• _EXERCISE INPUTS_
◇ ◇ ◇

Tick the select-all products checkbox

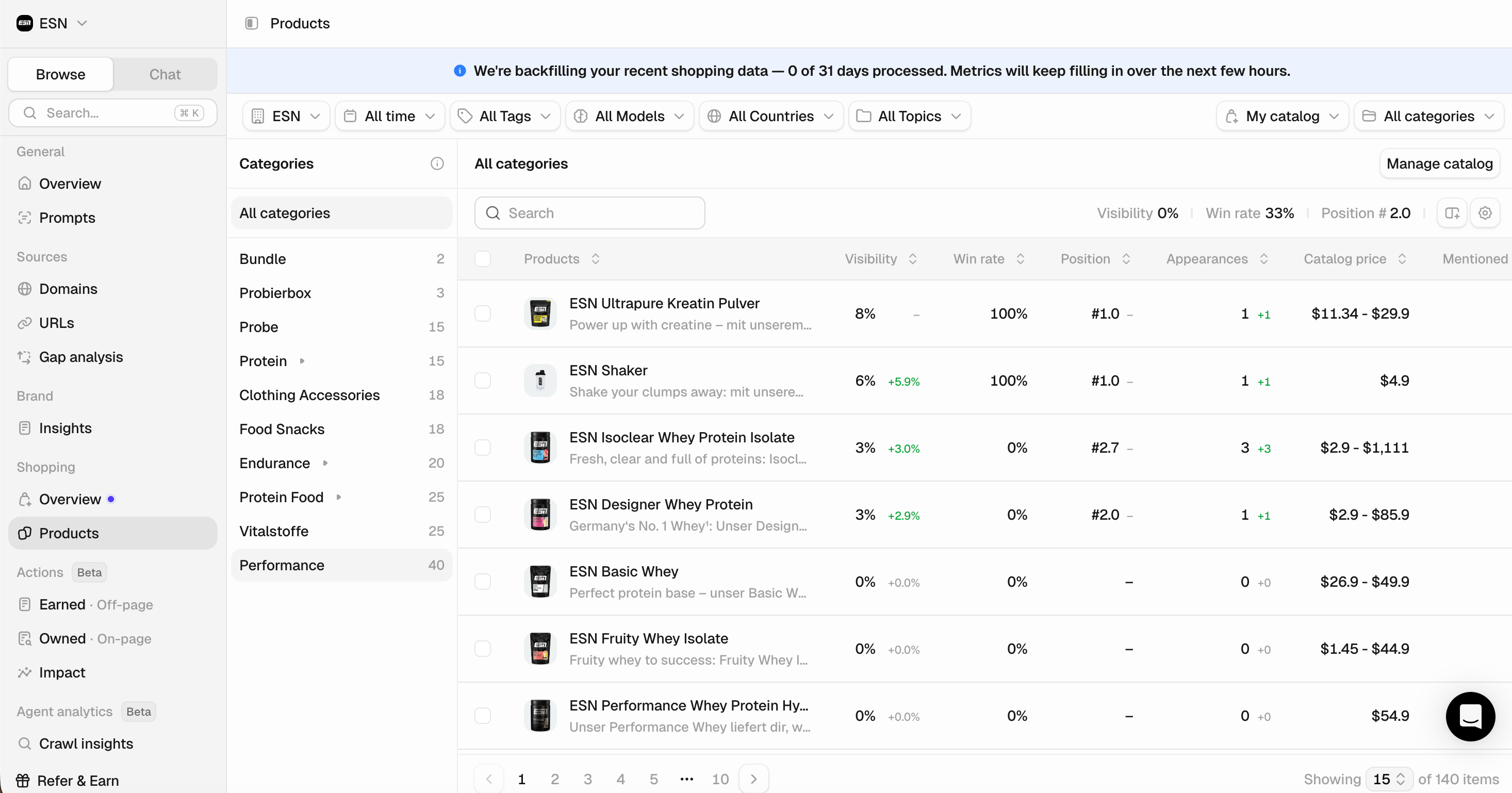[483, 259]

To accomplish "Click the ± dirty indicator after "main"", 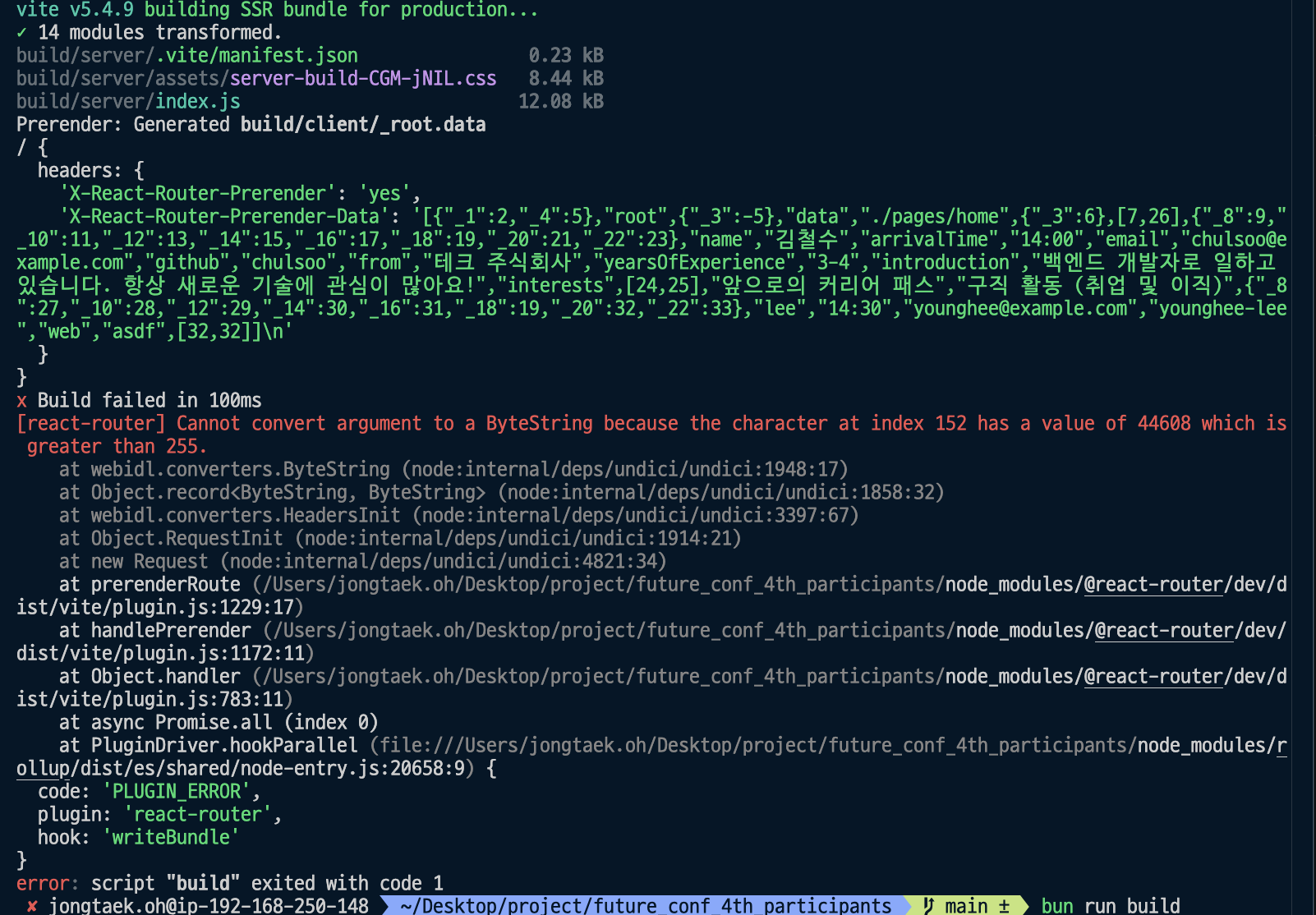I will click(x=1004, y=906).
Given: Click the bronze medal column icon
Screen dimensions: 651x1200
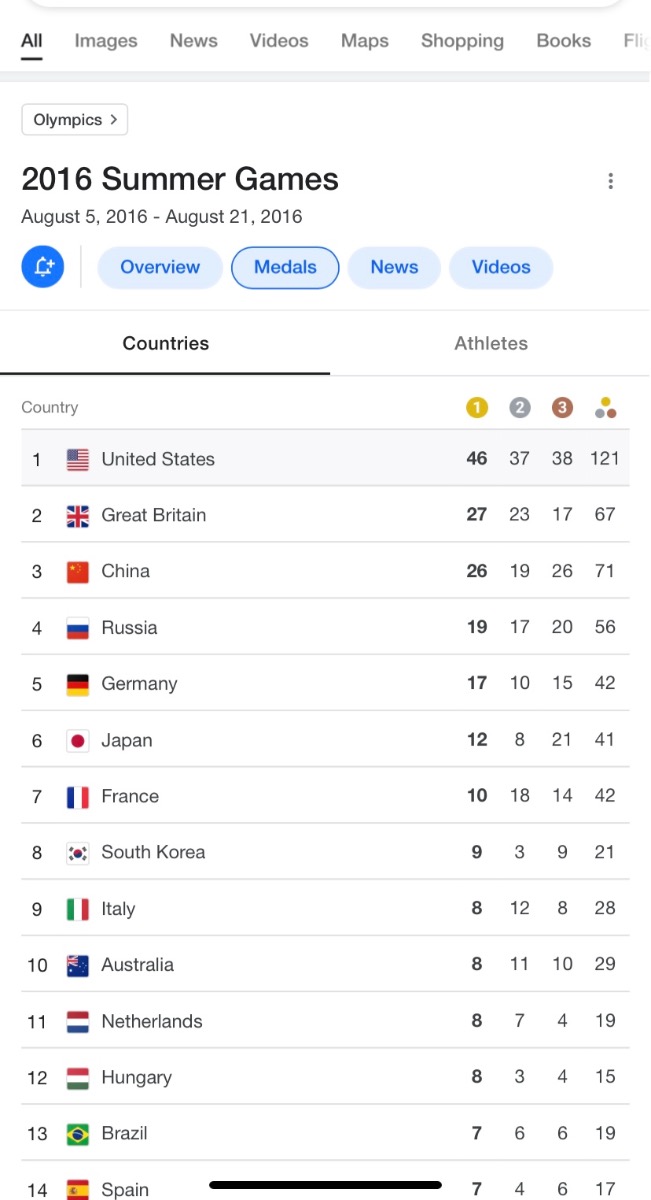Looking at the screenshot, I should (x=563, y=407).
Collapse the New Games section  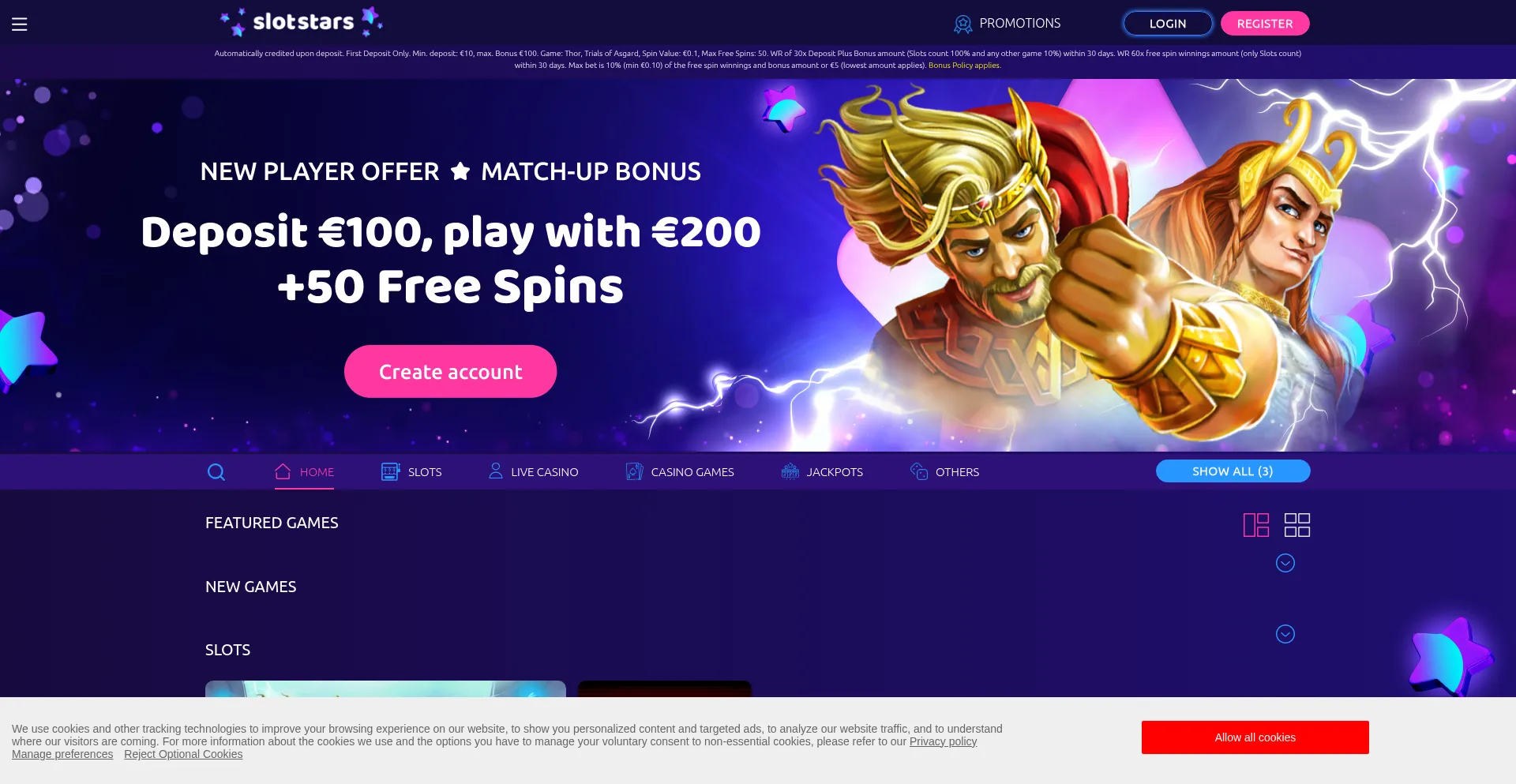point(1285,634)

◇ ◇ ◇

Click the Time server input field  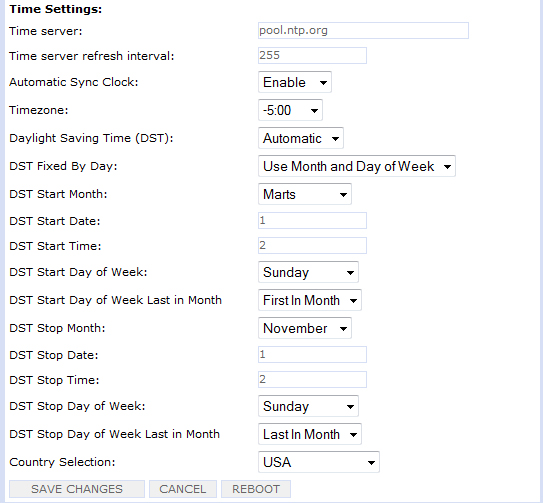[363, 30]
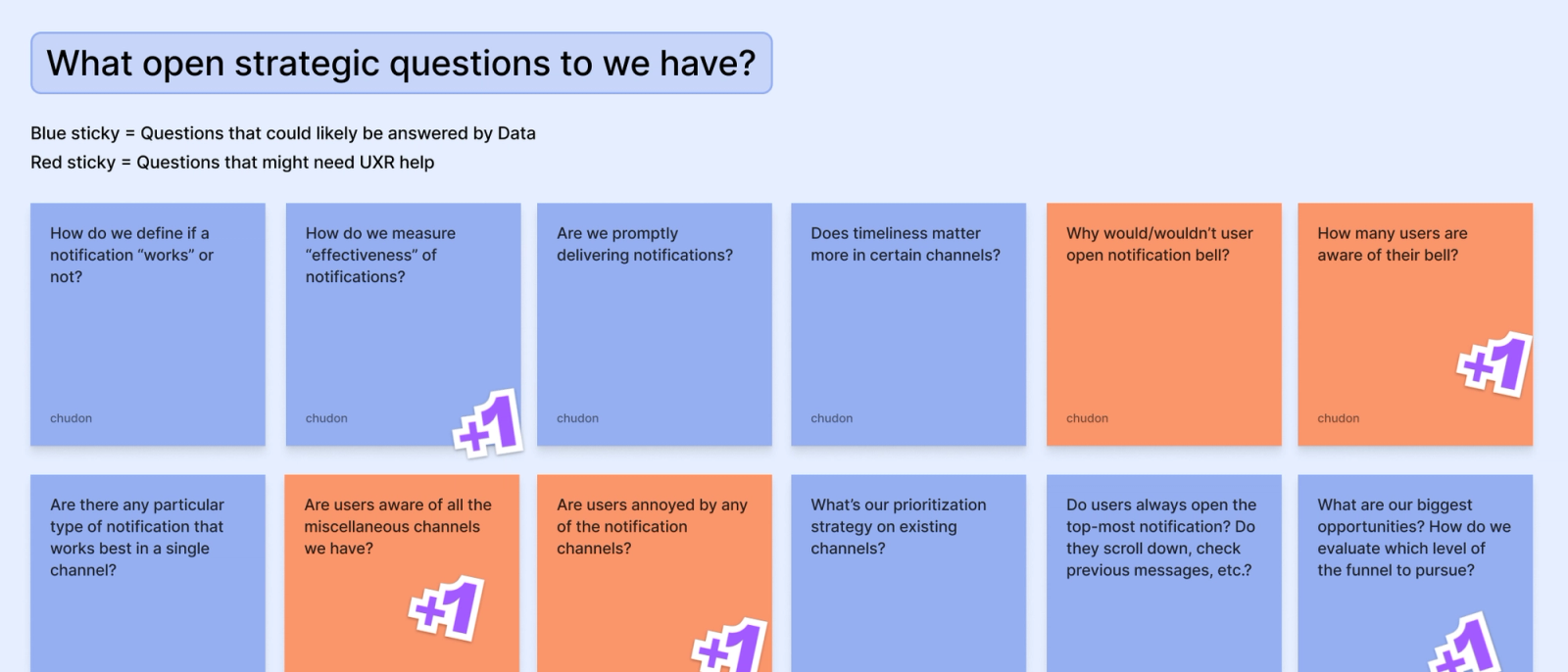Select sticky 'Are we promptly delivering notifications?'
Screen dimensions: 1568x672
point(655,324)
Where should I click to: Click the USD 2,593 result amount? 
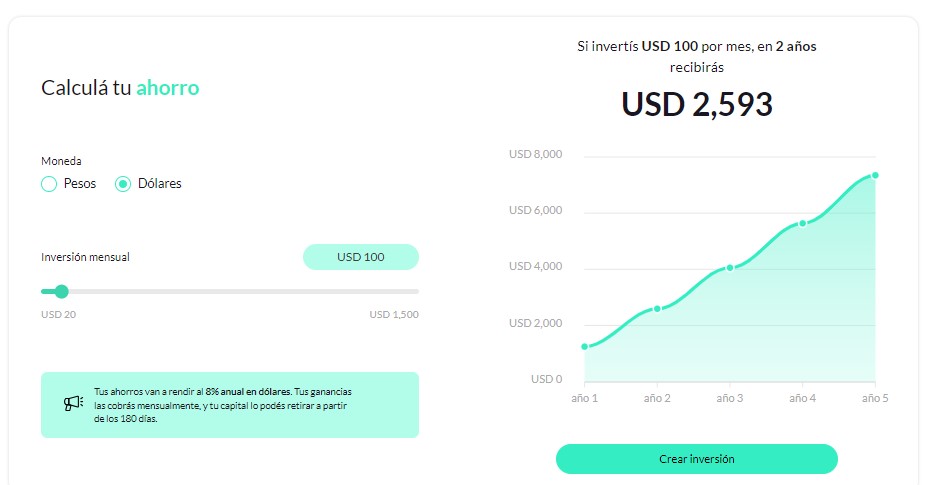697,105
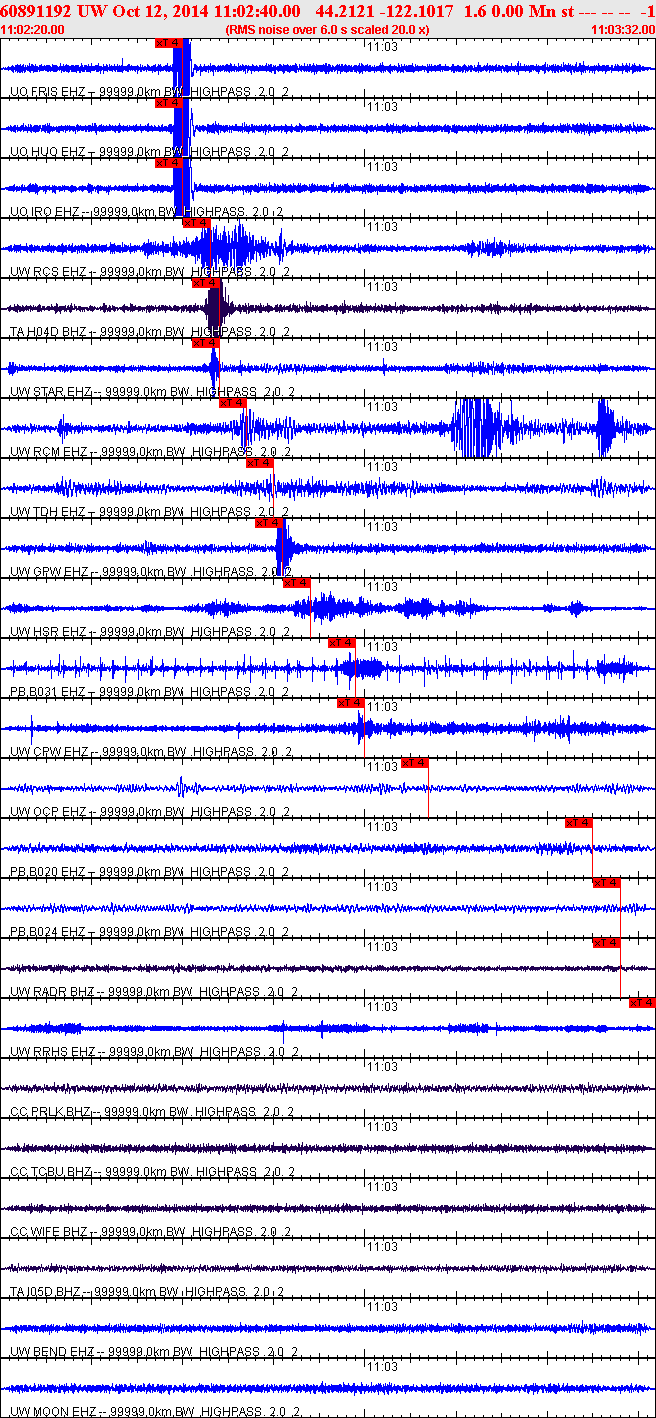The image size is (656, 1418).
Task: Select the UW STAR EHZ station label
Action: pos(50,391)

◇ ◇ ◇

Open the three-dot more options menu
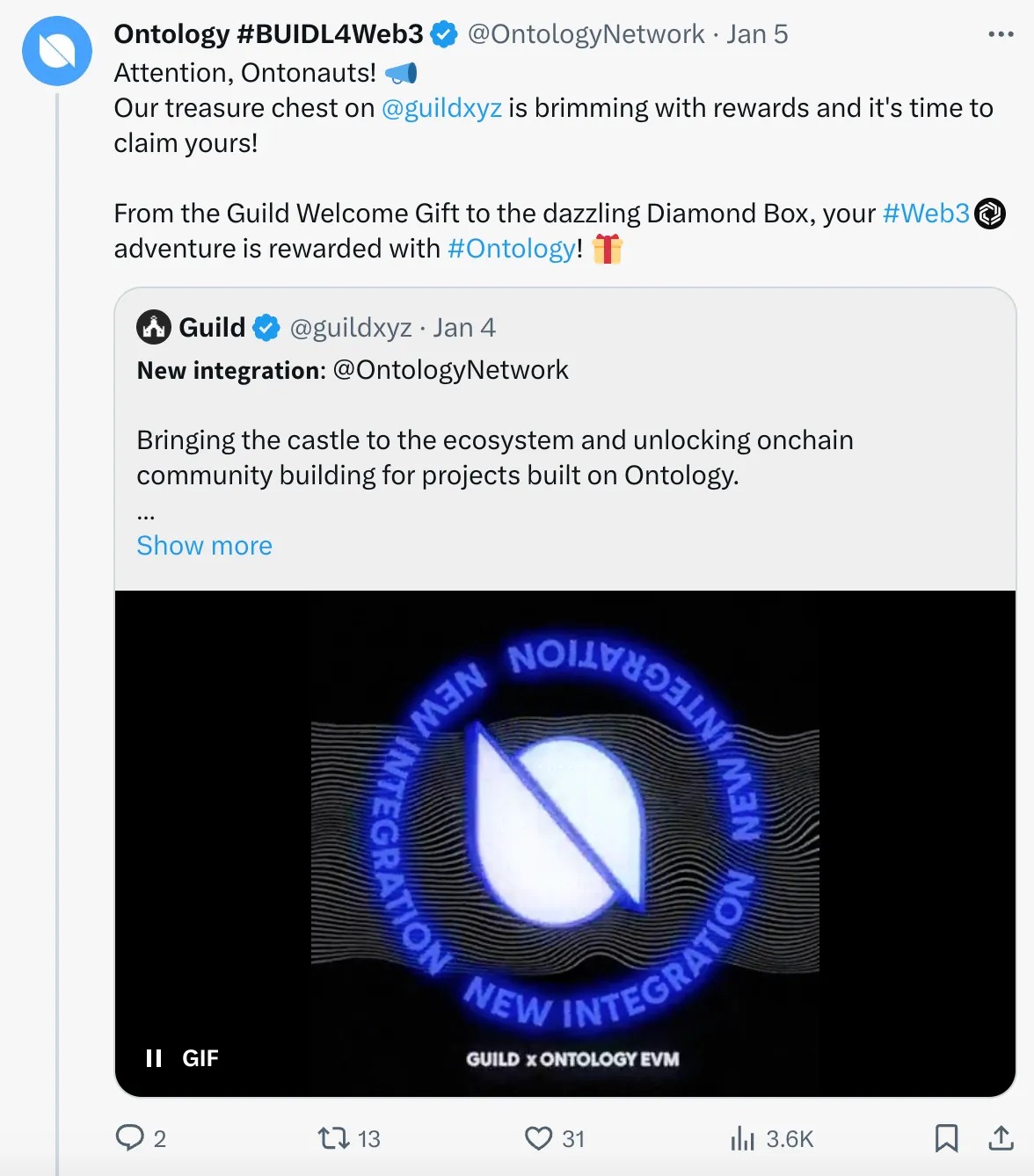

◇ ◇ ◇

• _JOB_
Copy the lines starting at the one containing "Where should I" and ending at the one containing "Action: pos(50,391)", including both, and leave the pictures out.

• _OUTPUT FOR THIS EXERCISE_
Where should I click to: Click the USD 2,593 result amount? 
697,105
The image size is (656, 1418).
Task: Select the UW STAR EHZ station label
Action: pos(50,391)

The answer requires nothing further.